= Myddfai Steep Belt =

Geological structure in mid Wales

The Myddfai Steep Belt is a geological structure which affects rocks of Silurian and Devonian age in mid Wales. It extends for tens of miles across country from near Carmarthen northeastwards via Mynydd Myddfai, Mynydd Bach Trecastell and Mynydd Epynt to the vicinity of Llangammarch Wells. Within this linear zone, the rock beds have been tilted steeply to the southeast. The folding took place in late Silurian to early Devonian times. This structure gives rise to a series of landscape features along its length, not least the steep northwest-facing scarps of the hills and ranges mentioned above. Indeed, the feature can be seen as a significant lineament in aerial and satellite views of Wales.

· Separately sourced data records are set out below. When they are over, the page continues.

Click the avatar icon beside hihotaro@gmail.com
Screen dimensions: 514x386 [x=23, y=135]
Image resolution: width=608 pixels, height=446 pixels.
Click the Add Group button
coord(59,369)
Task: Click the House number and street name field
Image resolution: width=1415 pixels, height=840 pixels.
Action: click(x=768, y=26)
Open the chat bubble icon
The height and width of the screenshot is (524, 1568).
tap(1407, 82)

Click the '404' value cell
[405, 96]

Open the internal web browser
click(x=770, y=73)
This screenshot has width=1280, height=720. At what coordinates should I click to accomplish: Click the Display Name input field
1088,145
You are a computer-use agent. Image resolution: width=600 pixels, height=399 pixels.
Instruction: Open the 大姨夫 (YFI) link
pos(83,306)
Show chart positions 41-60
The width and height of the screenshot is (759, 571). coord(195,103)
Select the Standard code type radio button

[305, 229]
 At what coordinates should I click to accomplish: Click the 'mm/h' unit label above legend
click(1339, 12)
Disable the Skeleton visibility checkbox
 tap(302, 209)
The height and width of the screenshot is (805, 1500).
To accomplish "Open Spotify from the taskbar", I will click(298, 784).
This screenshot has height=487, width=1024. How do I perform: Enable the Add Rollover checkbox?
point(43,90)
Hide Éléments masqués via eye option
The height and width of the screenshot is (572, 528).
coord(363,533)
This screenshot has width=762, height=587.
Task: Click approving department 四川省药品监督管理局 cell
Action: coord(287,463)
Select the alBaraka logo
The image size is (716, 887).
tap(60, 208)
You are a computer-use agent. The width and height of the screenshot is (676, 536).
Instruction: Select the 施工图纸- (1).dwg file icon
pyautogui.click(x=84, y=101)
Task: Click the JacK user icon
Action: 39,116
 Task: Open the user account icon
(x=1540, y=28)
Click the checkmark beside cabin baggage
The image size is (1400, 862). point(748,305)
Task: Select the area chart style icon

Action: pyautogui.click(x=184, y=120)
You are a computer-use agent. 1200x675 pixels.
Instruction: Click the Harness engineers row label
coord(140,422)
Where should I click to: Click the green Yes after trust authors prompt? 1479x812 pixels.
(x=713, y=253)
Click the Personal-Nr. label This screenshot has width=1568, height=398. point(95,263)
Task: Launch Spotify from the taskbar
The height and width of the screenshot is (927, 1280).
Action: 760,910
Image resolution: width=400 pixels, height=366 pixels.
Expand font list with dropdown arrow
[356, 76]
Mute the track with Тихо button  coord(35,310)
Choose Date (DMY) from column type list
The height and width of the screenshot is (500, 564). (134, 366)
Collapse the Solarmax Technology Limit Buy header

The Steep Belt effectively marks the southeastern edge of the intensely folded region of the Caledonian Orogenic Belt in central Wales. A series of major folds and faults affect the Ordovician and Silurian rocks to its northwest whilst folding and faulting of the Devonian rocks to its southeast is much more subdued. The Steep Belt forms a part of a much longer feature which extends from Pembrokeshire as far as Shropshire and Cheshire and is sometimes referred to as the Pontesford Lineament. The Lineament includes the Pontesford-Linley Fault, the Clun Forest Disturbance and the Red Rock Fault Zone which marks the eastern edge of the Cheshire basin.